======== Stored records
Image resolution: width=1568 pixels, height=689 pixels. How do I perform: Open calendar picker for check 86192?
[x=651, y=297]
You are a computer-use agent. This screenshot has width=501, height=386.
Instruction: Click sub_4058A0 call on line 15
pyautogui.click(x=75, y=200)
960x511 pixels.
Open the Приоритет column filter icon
================
Given instruction:
Please convert the records into a Markdown table with the columns No. and Line, one row per line, and leave out any blank lines.

The response:
| No. | Line |
|---|---|
| 1 | Image resolution: width=1568 pixels, height=689 pixels. How do I perform: Open calendar picker for check 86192? |
| 2 | [x=651, y=297] |
| 3 | You are a computer-use agent. This screenshot has width=501, height=386. |
| 4 | Instruction: Click sub_4058A0 call on line 15 |
| 5 | pyautogui.click(x=75, y=200) |
| 6 | 960x511 pixels. |
| 7 | Open the Приоритет column filter icon |